What is decentralized finance in plain English?
Decentralized finance means financial tools built on public blockchains, usually using smart contracts. A smart contract is code that automatically follows rules onchain, such as accepting collateral, calculating interest, or allowing a loan to be repaid.
In traditional finance, a bank or broker keeps the database, approves accounts, and controls access. In DeFi, the core records live on a blockchain, and users interact through crypto wallets. A wallet is the software or hardware that holds your keys and lets you approve transactions.
That does not mean DeFi is free from trust. You may not be trusting a bank officer, but you are trusting code, market liquidity, oracle data, wallet security, and your own ability to understand what you are signing.
This is why the phrase what is decentralized finance should not be answered with only one example. Aave is a major example of DeFi, but it is specifically a lending and borrowing protocol. Other protocols focus on decentralized exchanges, derivatives, stablecoins, prediction markets, or tokenized real-world assets.
For a wider view of how DeFi connects to onchain trading and derivatives, start with our cluster pillar on what Hyperliquid is and why it matters for onchain markets. If you are comparing lending with leveraged trading, our guide to crypto perpetual futures explained for beginners is the natural sibling read.
Aave explained: what is a lending protocol?
Aave is a decentralized lending protocol.
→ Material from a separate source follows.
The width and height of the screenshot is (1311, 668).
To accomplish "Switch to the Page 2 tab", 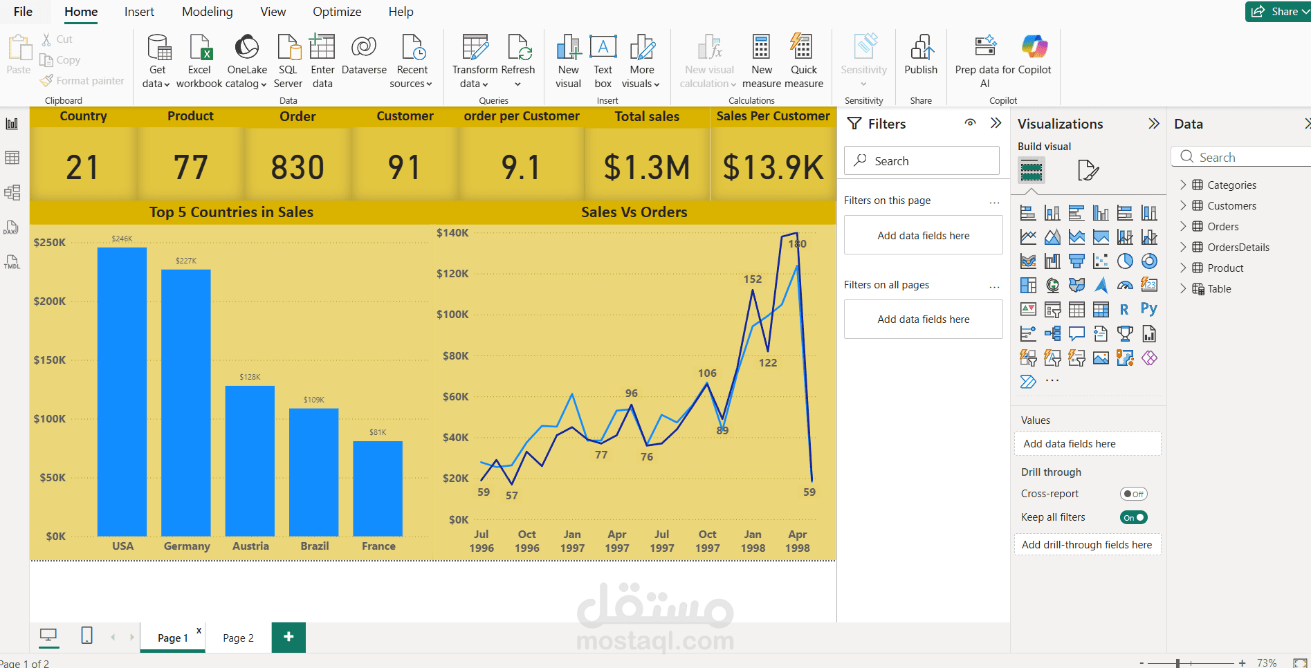I will coord(238,638).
A lending protocol is an onchain system where users can supply crypto assets into shared pools, and other users can borrow from those pools by posting collateral.
Collateral is an asset pledged to secure a loan. In DeFi, a borrower usually deposits more value than they borrow. This overcollateralization helps protect lenders if the borrower does not repay or if market prices move sharply.
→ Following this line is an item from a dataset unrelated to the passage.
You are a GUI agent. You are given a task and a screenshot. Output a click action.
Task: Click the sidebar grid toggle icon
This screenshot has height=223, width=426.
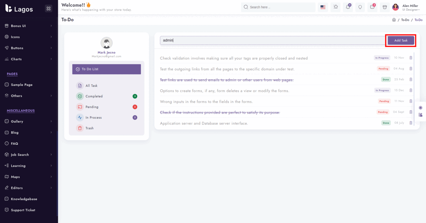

For example, a user might supply a stablecoin to earn a variable lending rate. Another user might deposit ETH or another accepted asset as collateral, then borrow stablecoins against it. The protocol’s rules decide how much can be borrowed, when interest accrues, and when a position becomes unsafe.
Aave does not work like a personal loan from a bank. There is typically no credit score, no branch manager, and no underwriter reviewing your income. The protocol mainly looks at wallet balances, collateral type, market prices, and risk parameters.
Why can Aave network growth spike when users return to borrowing and lending?
Network growth usually refers to an increase in active or newly participating wallet addresses. It does not always mean each address is a unique person. One user can control multiple wallets, and some wallets may be automated bots or institutional systems.
Still, a growth spike can be useful as a market clue. When more wallets interact with a protocol like Aave, it may suggest that users are testing loans, moving collateral, supplying liquidity, refinancing positions, or responding to changing rates elsewhere in crypto.
DeFi activity often rises when onchain borrowing becomes useful again. Borrowers may want stablecoins without selling long-term holdings. Lenders may return when variable yields look attractive relative to simply holding assets idle. Traders may borrow to hedge, rebalance, or manage exposure across protocols.
Recent industry coverage has also pointed to renewed attention around DeFi infrastructure, including reports that Morpho is being viewed as a scalable DeFi infrastructure play. That broader context matters: Aave is not the only lending market, but activity around lending protocols can show when users are becoming more comfortable moving capital onchain.
What does Aave actually do for lenders and borrowers?
Aave coordinates two sides of a market. One side supplies assets. The other side borrows assets. The protocol sits between them as code, not as a traditional company manually approving every transaction.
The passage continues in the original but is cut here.